Now let’s implement the encode() method. The main challenge here is managing the buffer.

boolean data_compressor::encode(char isymbol, data_buffer& fullbuf) {

data_buffer temp;

int overlen;

/* look up the new symbol */

temp = *(table.value(isymbol)); /* the symbol itself */

/* will this symbol overflow the buffer? */

overlen = temp.length() + current_bit – buffer.length(); /*amount of overflow */

if (overlen > 0) { /* we did in fact overflow */

data_buffer nextbuf;

buffer.insert(temp,nextbuf);

/* return the full buffer and keep the next partial buffer */

fullbuf = buffer;

buffer = nextbuf;

return TRUE;

} else { /* no overflow */

data_buffer no_overflow;

buffer.insert(temp,no_overflow); /* won’t use this argument */

if (current_bit == buffer.length()) { /* return current buffer */

fullbuf = buffer;

buffer.initialize(); /* initialize the buffer */

return TRUE;

}

else return FALSE; /* buffer isn’t full yet */

}

Non–object-oriented implementation

We may not have the luxury of coding the algorithm in C++. While C is almost universally supported on embedded processors, support for languages that support object orientation such as C++ or Java is not so universal. How would we have to structure C code to provide multiple instantiations of the data compressor? If we want to strictly adhere to the specification, we must be able to run several simultaneous compressors, because in the object-oriented specification we can create as many new data-compressor objects as we want. To be able to run multiple data compressors simultaneously, we cannot rely on any global variables—all of the object state must be replicable. We can do this relatively easily, making the code only a little more cumbersome. We create a structure that holds the data part of the object as follows:

struct data_compressor_struct {

data_buffer buffer;

int current_bit;

sym_table table;

}

typedef struct data_compressor_struct data_compressor,

*data_compressor_ptr; /* data type declaration for convenience */

We would, of course, have to do something similar for the other classes. Depending on how strict we want to be, we may want to define data access functions to get to fields in the various structures we create. C would permit us to get to those struct fields without using the access functions, but using the access functions would give us a little extra freedom to modify the structure definitions later.

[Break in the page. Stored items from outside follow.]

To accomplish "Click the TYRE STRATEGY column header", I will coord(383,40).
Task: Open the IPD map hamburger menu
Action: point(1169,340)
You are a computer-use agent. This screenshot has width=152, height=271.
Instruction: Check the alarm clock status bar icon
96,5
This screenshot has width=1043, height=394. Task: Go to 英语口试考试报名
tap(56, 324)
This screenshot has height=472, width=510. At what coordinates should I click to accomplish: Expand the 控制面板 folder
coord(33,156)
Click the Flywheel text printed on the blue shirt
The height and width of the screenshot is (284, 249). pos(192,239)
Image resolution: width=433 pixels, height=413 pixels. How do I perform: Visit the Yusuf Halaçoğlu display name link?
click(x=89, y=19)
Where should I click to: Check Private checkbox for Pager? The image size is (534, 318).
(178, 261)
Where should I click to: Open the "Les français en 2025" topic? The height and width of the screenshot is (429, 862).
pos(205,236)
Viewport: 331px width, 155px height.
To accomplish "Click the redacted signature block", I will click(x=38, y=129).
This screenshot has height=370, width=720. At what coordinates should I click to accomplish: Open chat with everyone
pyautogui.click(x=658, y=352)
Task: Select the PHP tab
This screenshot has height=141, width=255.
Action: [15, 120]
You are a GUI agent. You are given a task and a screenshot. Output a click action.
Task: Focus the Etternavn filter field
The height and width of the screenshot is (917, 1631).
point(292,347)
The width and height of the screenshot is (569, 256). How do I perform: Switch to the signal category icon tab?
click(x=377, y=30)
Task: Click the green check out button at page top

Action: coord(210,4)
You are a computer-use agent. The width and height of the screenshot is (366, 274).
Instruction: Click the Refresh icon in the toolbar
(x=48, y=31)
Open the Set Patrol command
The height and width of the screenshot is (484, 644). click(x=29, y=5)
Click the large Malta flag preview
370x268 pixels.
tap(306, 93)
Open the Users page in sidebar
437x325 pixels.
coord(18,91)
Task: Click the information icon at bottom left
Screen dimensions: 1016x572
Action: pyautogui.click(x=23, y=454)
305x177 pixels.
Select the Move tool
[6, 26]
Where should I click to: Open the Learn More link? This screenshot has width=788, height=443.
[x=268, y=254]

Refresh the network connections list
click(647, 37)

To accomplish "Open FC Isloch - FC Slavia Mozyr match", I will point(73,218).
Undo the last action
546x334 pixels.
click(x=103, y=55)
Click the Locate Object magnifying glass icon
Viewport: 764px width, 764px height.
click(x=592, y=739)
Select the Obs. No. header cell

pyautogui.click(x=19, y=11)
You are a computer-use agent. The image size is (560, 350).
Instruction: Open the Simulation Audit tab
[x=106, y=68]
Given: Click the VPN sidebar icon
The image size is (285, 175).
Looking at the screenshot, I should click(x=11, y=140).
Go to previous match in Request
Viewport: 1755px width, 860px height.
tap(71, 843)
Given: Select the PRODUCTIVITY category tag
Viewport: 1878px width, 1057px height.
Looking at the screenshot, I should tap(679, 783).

We then implement the class methods as C functions, passing in a pointer to the data_compressor object we want to operate on. Appearing below is the beginning of the modified encode method showing how we make explicit all references to the data in the object.

typedef char boolean; /* for clarity */

#define TRUE 1

#define FALSE 0

boolean data_compressor_encode(data_compressor_ptr mycmprs,

char isymbol, data_buffer *fullbuf) {

data_buffer temp;

int len, overlen;

/* look up the new symbol */

temp = mycmprs->table[isymbol].value; /* the symbol itself */

len = mycmprs->table[isymbol].length; /* its value */

…

(For C++ afficionados, the above amounts to making explicit the C++ this pointer.)

If, on the other hand, we didn’t care about the ability to run multiple compressions simultaneously, we can make the functions a little more readable by using global variables for the class variables:

static data_buffer buffer;

static int current_bit;

static sym_table table;

We have used the C static declaration to ensure that these globals are not defined outside the file in which they are defined; this gives us a little added modularity. We would, of course, have to update the specification so that it makes clear that only one compressor object can be running at a time. The functions that implement the methods can then operate directly on the globals as seen below.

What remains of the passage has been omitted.